Skantos watched Iris wide-eyed as she swept her will-o-wisp arms into shadows and spun them into nothingness. The whole tableau was incomprehensible to him, and he felt his grasp on reality rapidly readjusting. As the shadows faded he could see, monstrous in the middle of the room, a dark figure with serpentine shadows, vaguely female and menacing, its head thrown back and a jagged slash of a mouth open in agony. His bones ached at her soundless scream.

It was his first time at the precipice between life and death, and he realized he didn't fear what gaped in front of him as much as he regretted what lay behind. So he clambered to his feet, his soul aching, within and without assaulted by grief, and he shielded the sick girl, Sellie, as best he could as the Erinlin priestess melted shadows with dancing flames.

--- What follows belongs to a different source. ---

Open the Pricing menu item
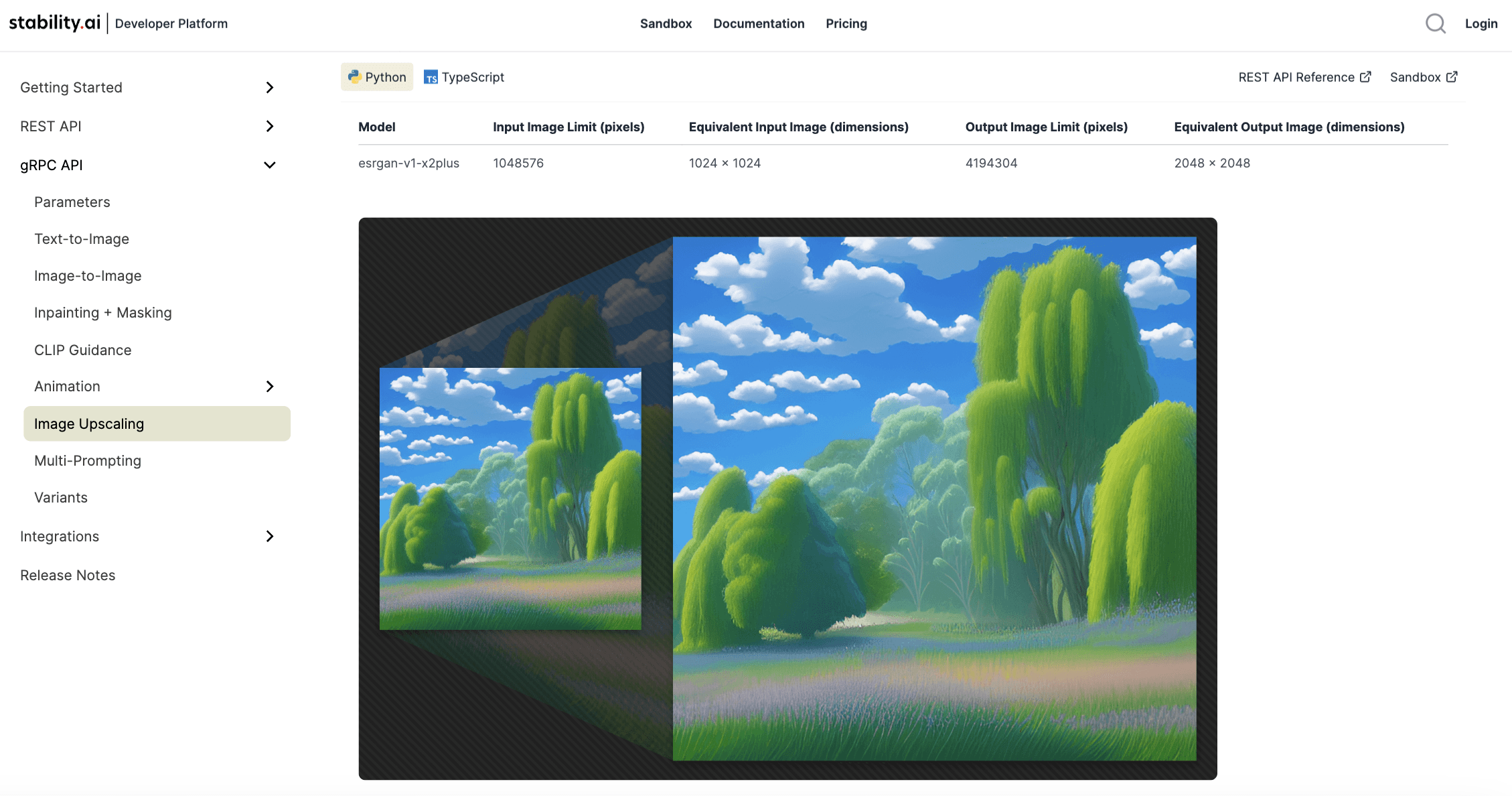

The end, when it came, was to Iris something between a surprise and an inevitability. One moment, she was spinning among caustic anger and malice, and the next, with the last knot of the shade's ill will undone, all the waves and snaking tendrils of hate and pain fell still then fell to the ground, dissipating like smoke. For a moment Iris was suspended in the shade's memory, and looking past the faded walls and slapdash cots of the room she searched for the family that wasn't there. But then the shade sighed and the whole world around Iris shivered, and suddenly the air was empty and thin and it was only her and two candle-dim spirits in casings of clay.

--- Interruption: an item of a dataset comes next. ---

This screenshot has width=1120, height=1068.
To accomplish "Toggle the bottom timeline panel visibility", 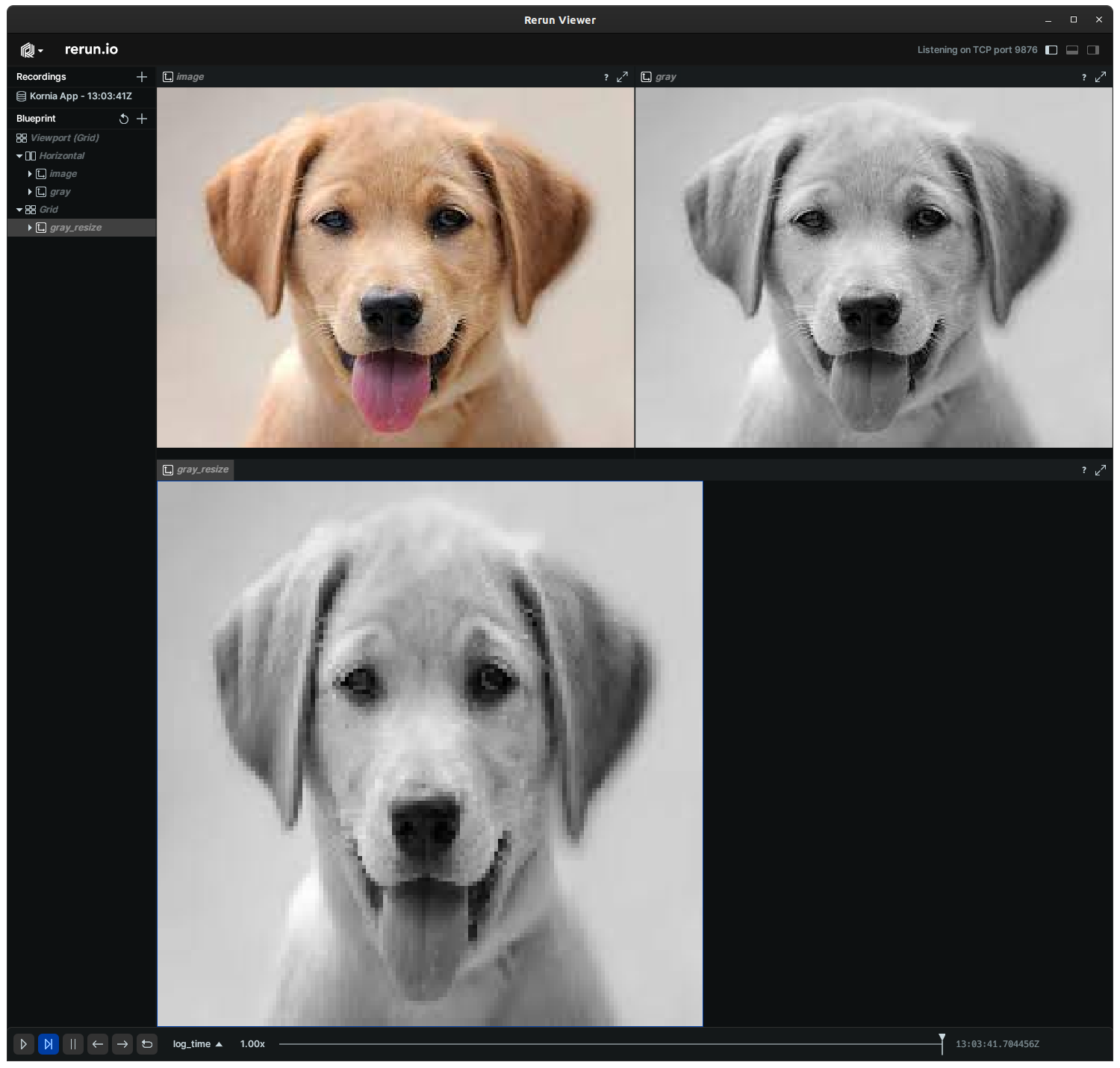I will click(x=1073, y=49).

Iris shook her head, trying to return to the human plane, to skew the world back into its arbitrary normalcy. And then her heart twitched, and she was back to herself, because Sellie was on the floor, her arm bent at an odd angle and swollen. She was twitching and whimpering, not quite conscious but awake enough to be in pain. Like milk melting away into tea, the particulars of Iris's dream were fading, but she remembered enough to be able to sweep her hand over Sellie's forehead and send her into a deeper, safer sleep.

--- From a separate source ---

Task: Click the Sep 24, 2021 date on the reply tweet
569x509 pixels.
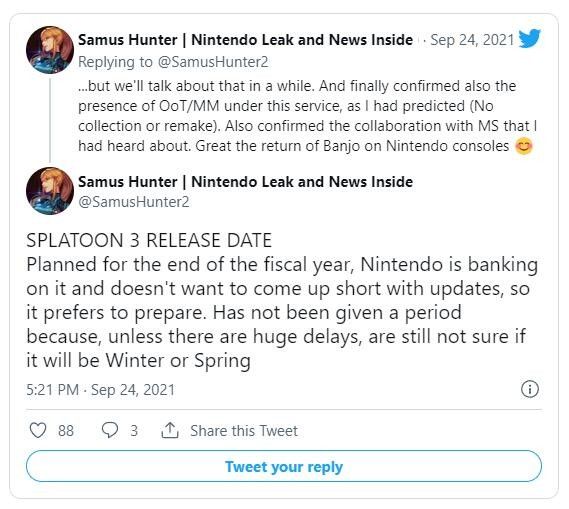Action: tap(472, 40)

Then she turned to Skantos, eyes flashing and limbs still electric from adrenalin. "How stupid ARE you?! Salt! Were you TRYING to get us all killed?"

"I... thought that ghosts didn't like salt." He looked so bewildered and hurt that Iris softened her tone, though her fists remained clenched.

"Of course they don't. Shades- and that was a shade, not a ghost or whatever you Kaerents say- are a wound in the world. They are all the pain and hate and vitriol that chain spirits to this world. And like wounds, they fester. The longer they are left untended, the more those poisons spread and multiply until you get a shade like that one, all hatred and grief and violence. Have you ever felt salt in a wound? It hurts. Now multiply that by ten. Pain fuels these creatures."

"Oh, lords. I didn't know. I... I'm so..."

"Of course you didn't know." Iris snapped. "That's the damn problem. You don't know anything about this land or its people and you think you have some right to come in and take charge anyway. And when you do that, this, this is what's going to happen, over and over again. My town has no Candlemaiden because I'm stuck at this wretched school. If a shade shows up there, what are they going to do? Oh, they'll light the right candles and hang the right plants from the door, because unlike you, they understand this land, they were born with it in their blood, but without me there they'll still get hurt." Iris looked over at Sellie, curled up on the floor. "People will die. Without me there, there is no one to banish shades or tend to their prayers or speak for their dead." Iris took a deep breath, trying to swallow her rage and fear and hate. "You Kaerents have cut this land deeply, and I hope by the Ladies that the wound doesn't fester."

***

Far away from Iris and Skantos, a wound between the worlds grew and a slim figure with bone-white skin and bright red eyes slipped into the throne room of a greedy ruler, lies and pain and madness ready to spill from her thin lips into the ready ears of the Kaerent king.